## Task description
Look through the data below for the line with "Task: Click the quantity input field" and the line with "has width=1456, height=819.", then transcribe exactly from the first through the second, leaving out all pictures.

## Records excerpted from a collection
^^^^^^^^^^^^^^^^

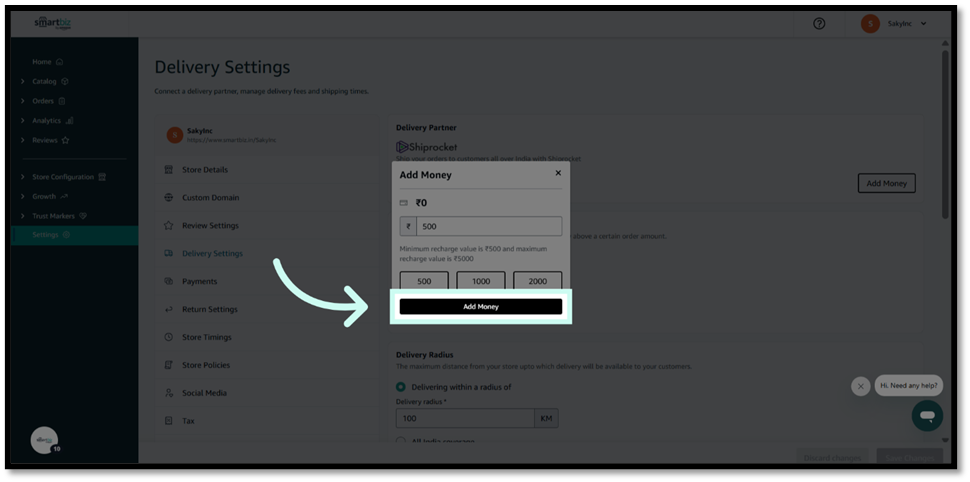The width and height of the screenshot is (970, 482).
Task: Click the help question mark icon
Action: (x=819, y=23)
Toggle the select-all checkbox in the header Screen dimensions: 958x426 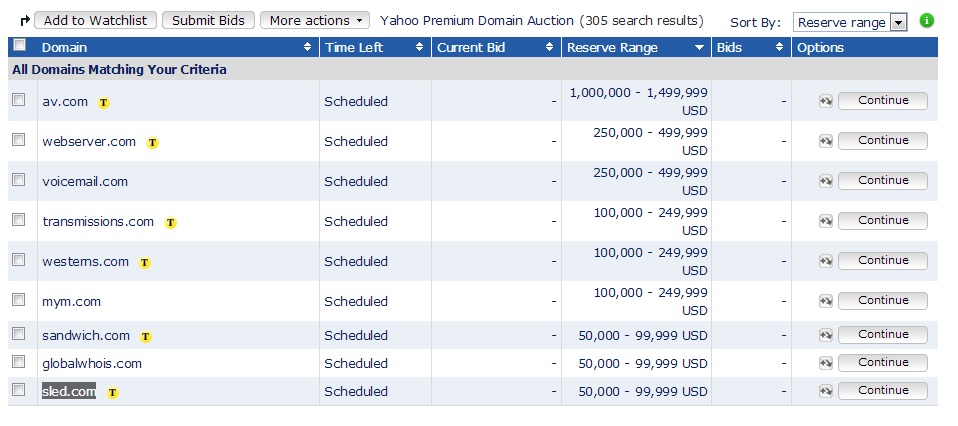18,46
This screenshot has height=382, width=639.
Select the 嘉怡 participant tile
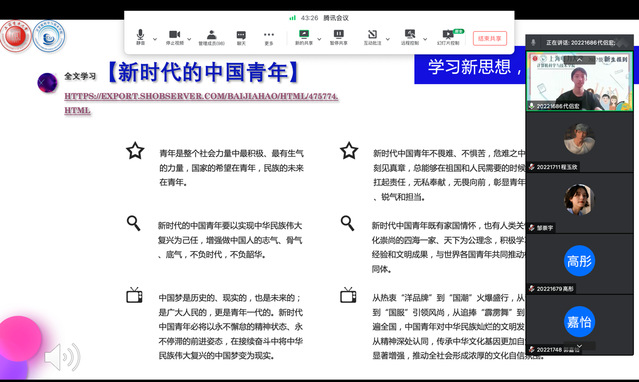tap(580, 325)
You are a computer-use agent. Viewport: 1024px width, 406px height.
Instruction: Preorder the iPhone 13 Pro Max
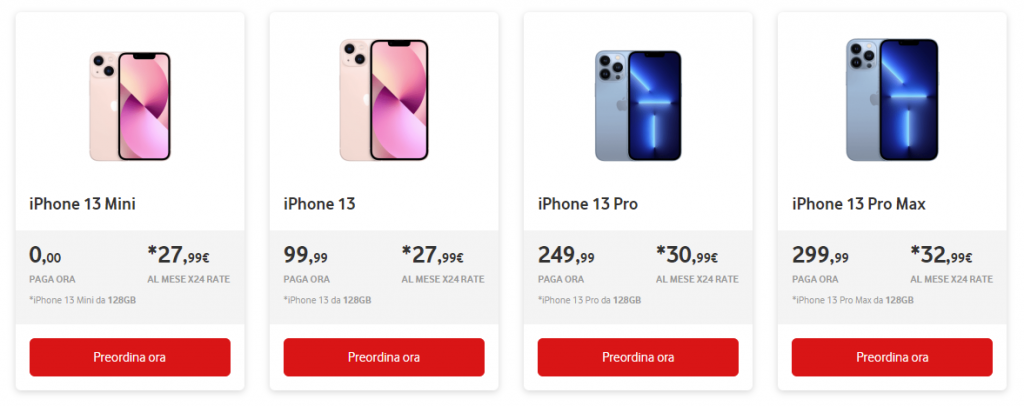point(892,357)
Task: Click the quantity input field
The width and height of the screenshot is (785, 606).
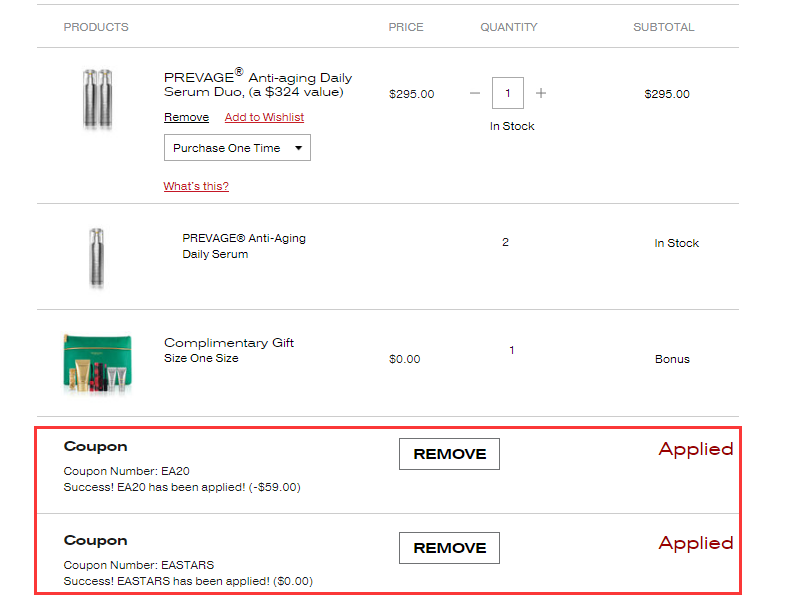Action: coord(508,94)
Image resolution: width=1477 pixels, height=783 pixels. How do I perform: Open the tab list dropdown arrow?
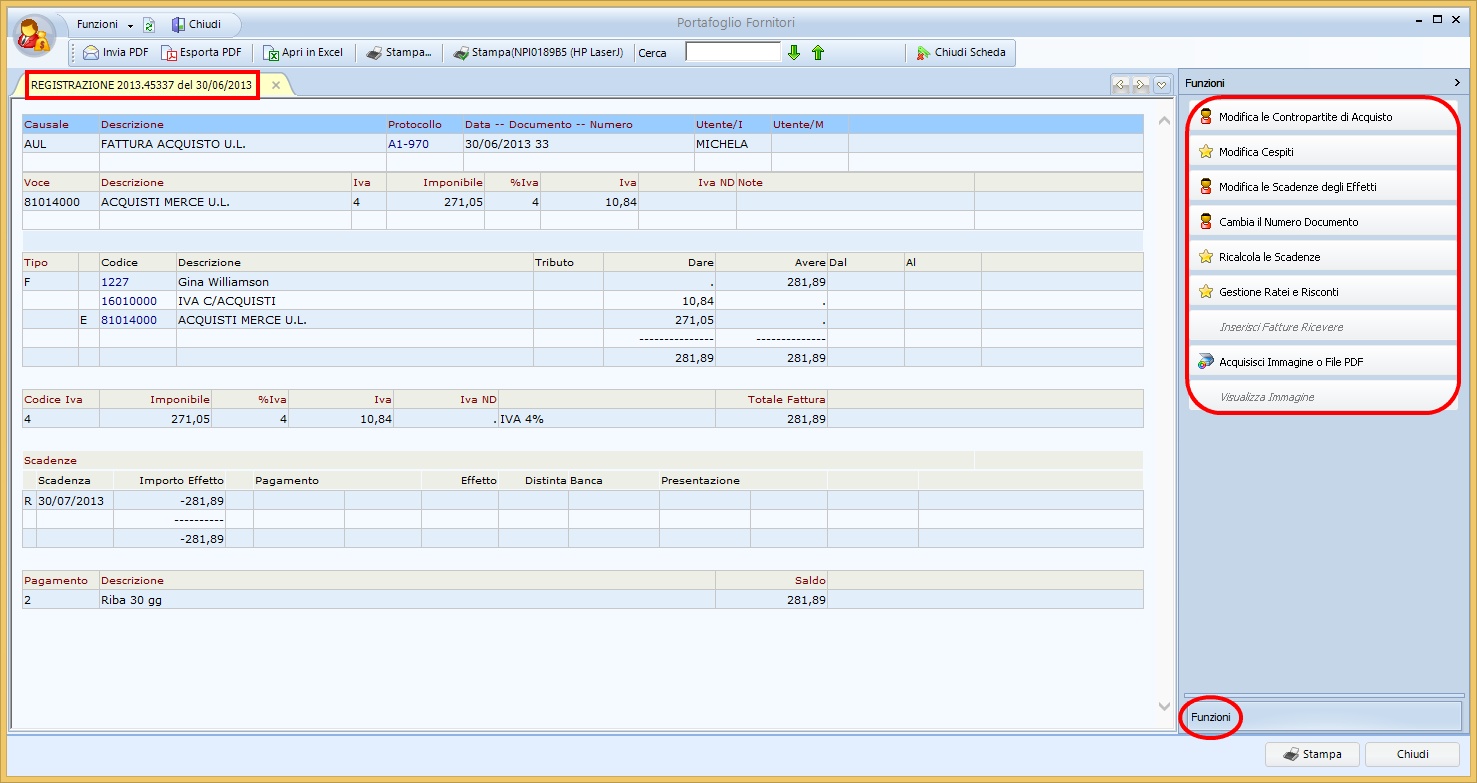pos(1162,86)
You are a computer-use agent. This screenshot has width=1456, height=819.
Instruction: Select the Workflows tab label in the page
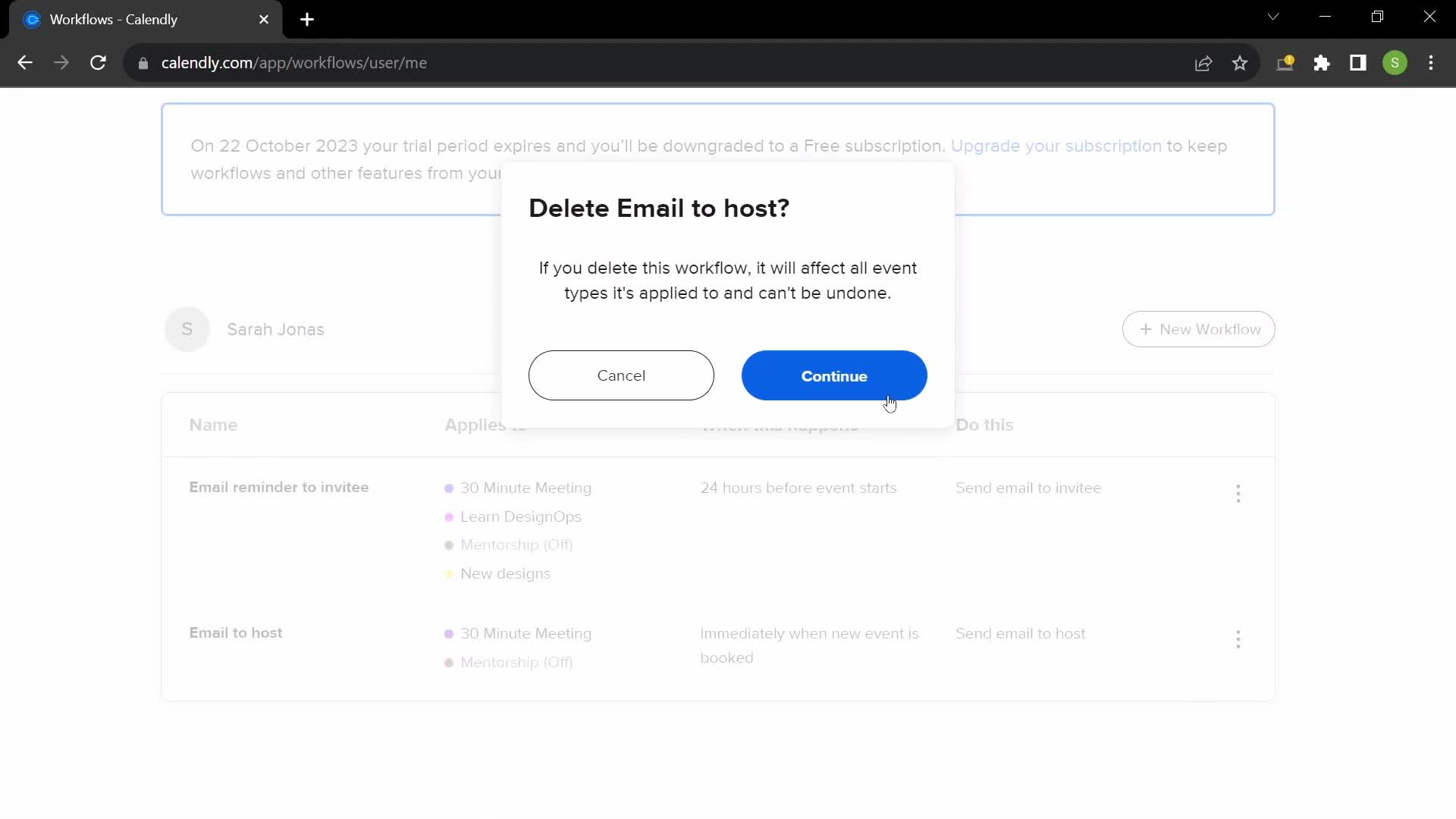click(113, 19)
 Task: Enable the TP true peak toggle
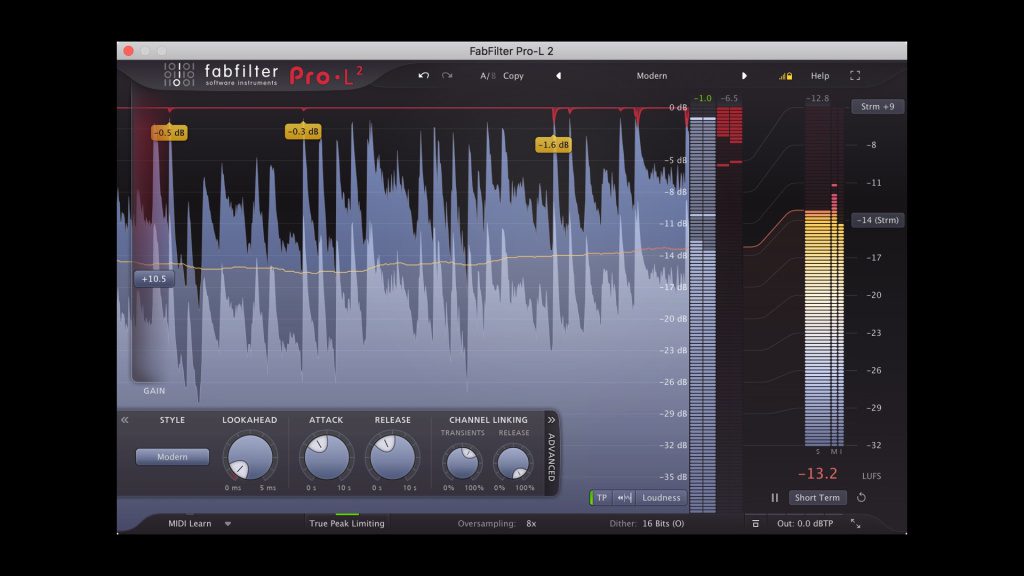point(601,498)
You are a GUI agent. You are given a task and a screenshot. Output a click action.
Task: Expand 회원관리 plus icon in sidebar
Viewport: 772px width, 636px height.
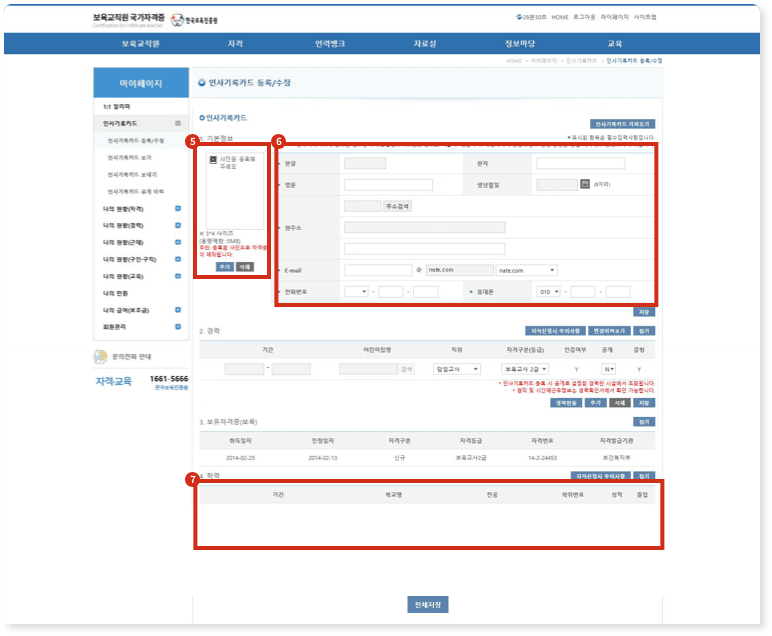pyautogui.click(x=177, y=328)
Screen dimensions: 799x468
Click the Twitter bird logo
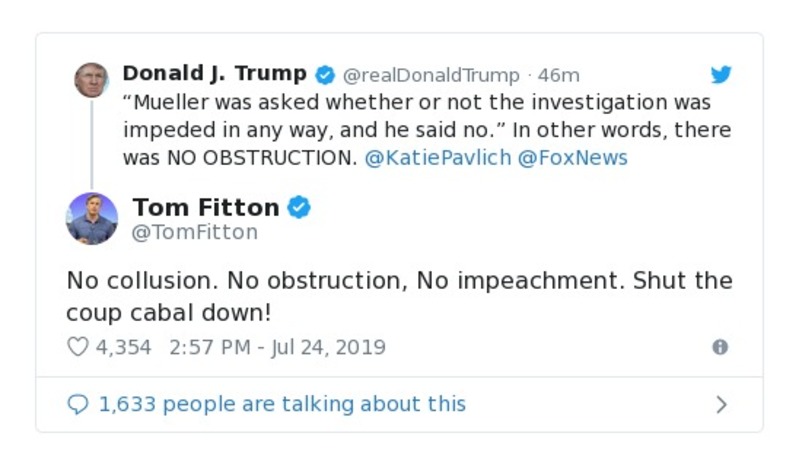[721, 75]
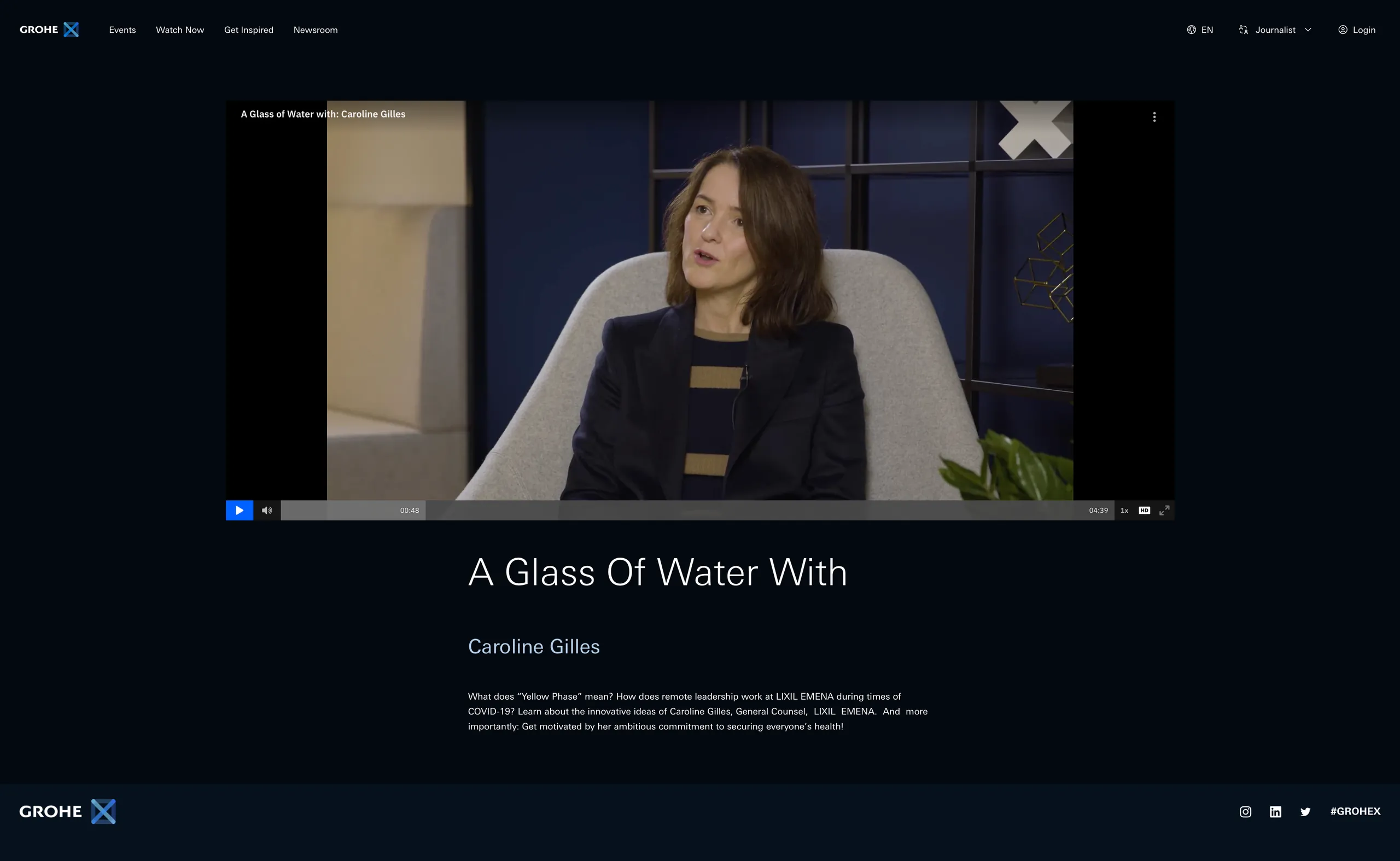This screenshot has width=1400, height=861.
Task: Seek in the video progress bar
Action: pyautogui.click(x=697, y=510)
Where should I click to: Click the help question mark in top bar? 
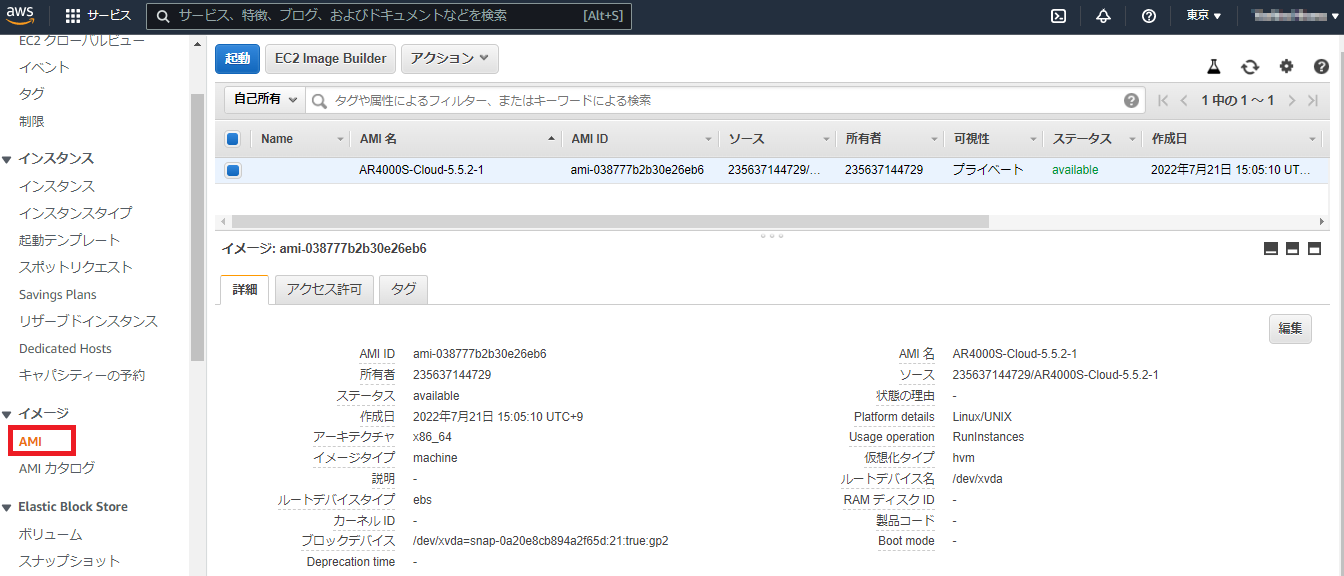tap(1149, 16)
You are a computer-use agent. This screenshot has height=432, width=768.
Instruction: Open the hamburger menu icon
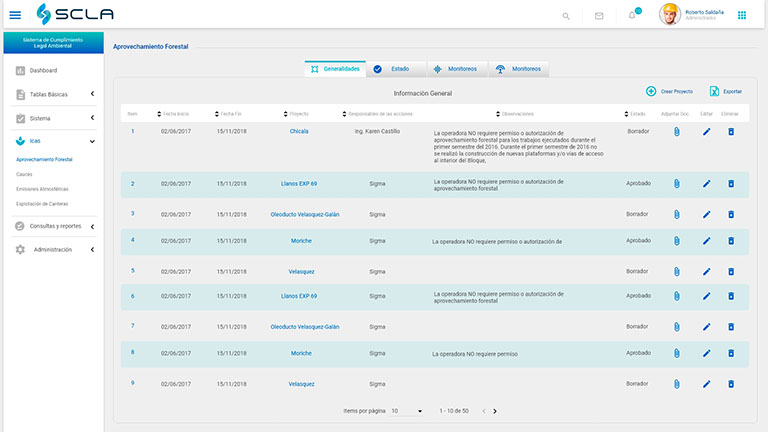pyautogui.click(x=14, y=15)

^^^^^^^^^^^^^^^^

## Answer for the task
Task: Click the quantity input field
The width and height of the screenshot is (785, 606).
Action: coord(508,94)
Image resolution: width=1477 pixels, height=783 pixels. How do I perform: Open the tab list dropdown arrow?
pos(1162,86)
You are a computer-use agent. This screenshot has width=1456, height=819.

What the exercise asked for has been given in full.